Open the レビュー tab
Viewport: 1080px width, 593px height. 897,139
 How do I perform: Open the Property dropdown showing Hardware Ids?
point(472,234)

* * *

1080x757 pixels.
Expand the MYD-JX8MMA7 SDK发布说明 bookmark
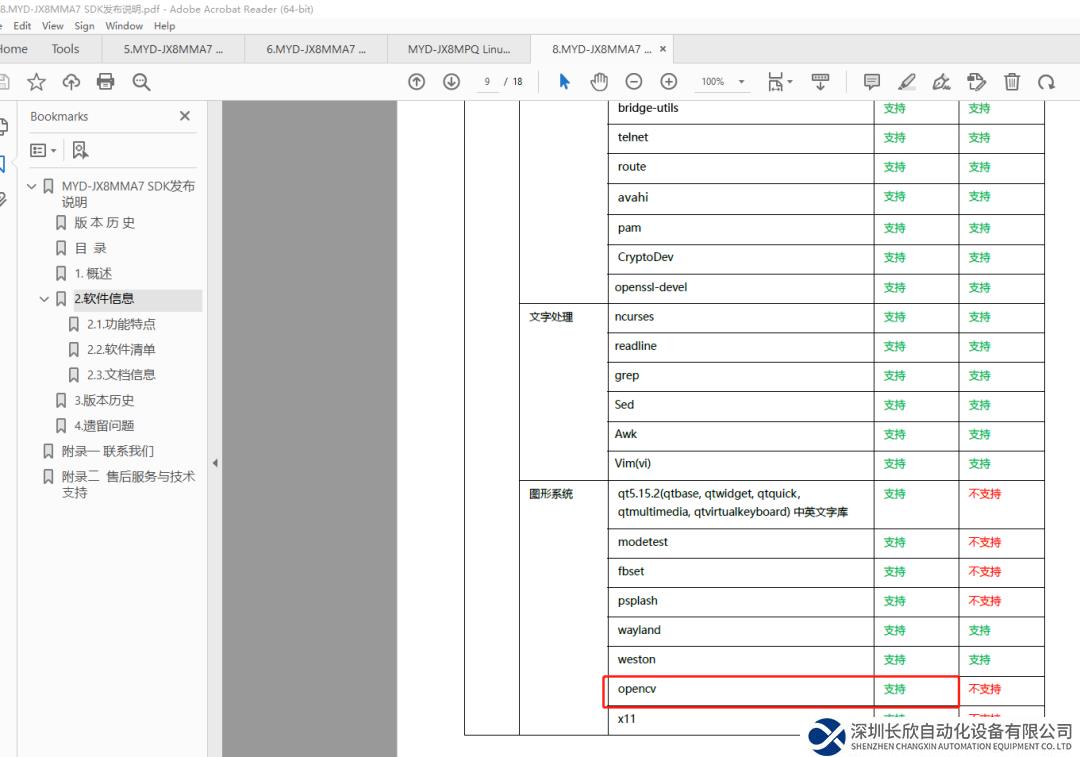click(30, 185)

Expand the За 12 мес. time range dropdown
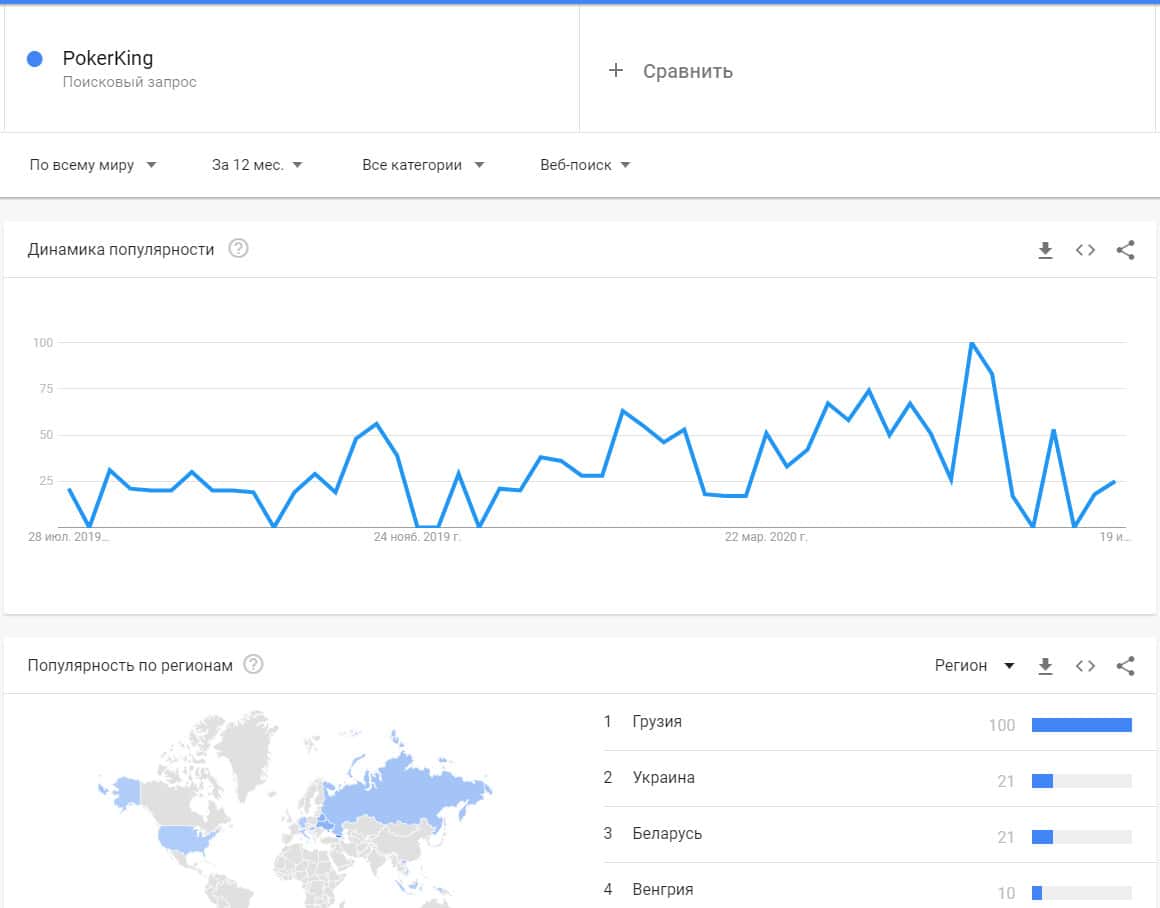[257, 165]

* * *

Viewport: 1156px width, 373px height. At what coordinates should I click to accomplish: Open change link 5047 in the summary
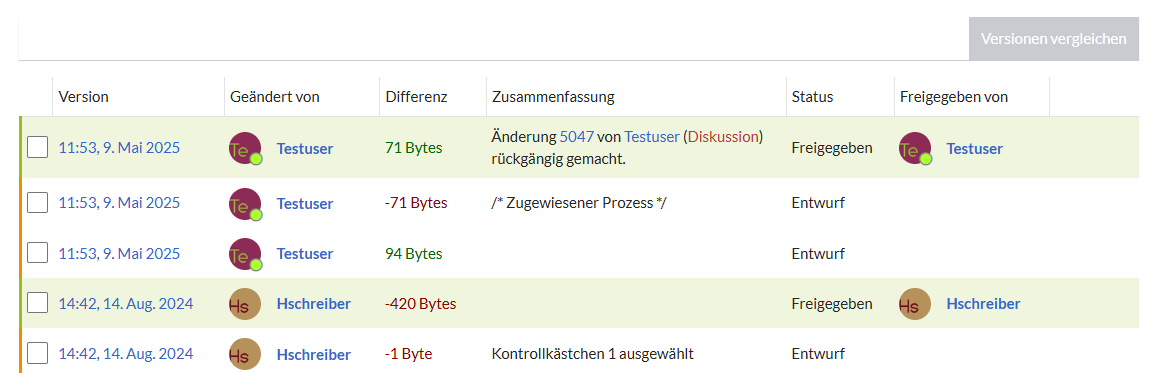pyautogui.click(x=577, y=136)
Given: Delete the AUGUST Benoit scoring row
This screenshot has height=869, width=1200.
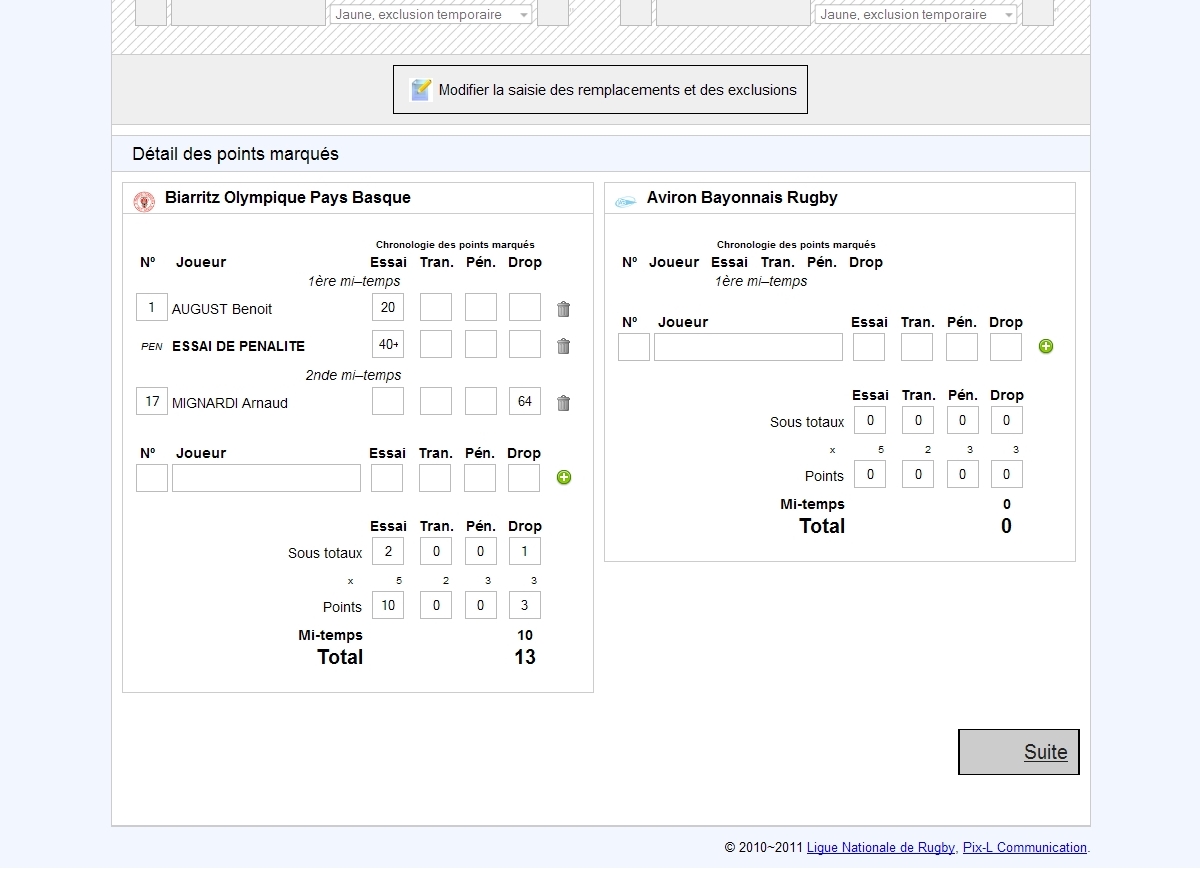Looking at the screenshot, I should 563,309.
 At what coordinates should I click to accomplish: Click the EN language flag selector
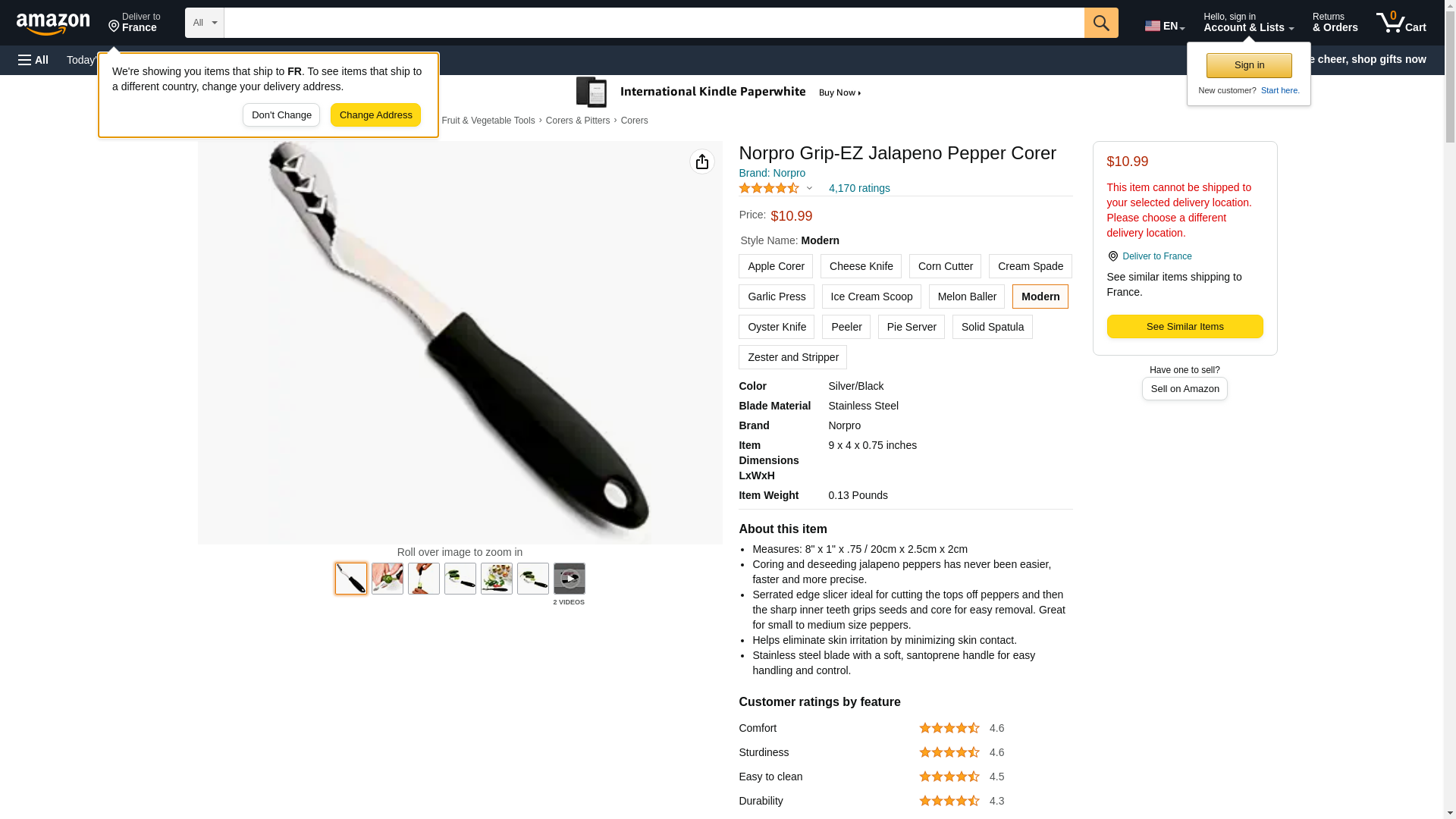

* * *

— WHAT IS BEING ASKED —
In the entries above, find the line with "Given: Delete the AUGUST Benoit scoring row" and the line with "At what coordinates should I click to accomplish: Click". Return exactly those lines and all the ones between them, pictures excluded.

— ANSWER BOX —
Given: Delete the AUGUST Benoit scoring row
This screenshot has height=869, width=1200.
Looking at the screenshot, I should 563,309.
 At what coordinates should I click to accomplish: Click the EN language flag selector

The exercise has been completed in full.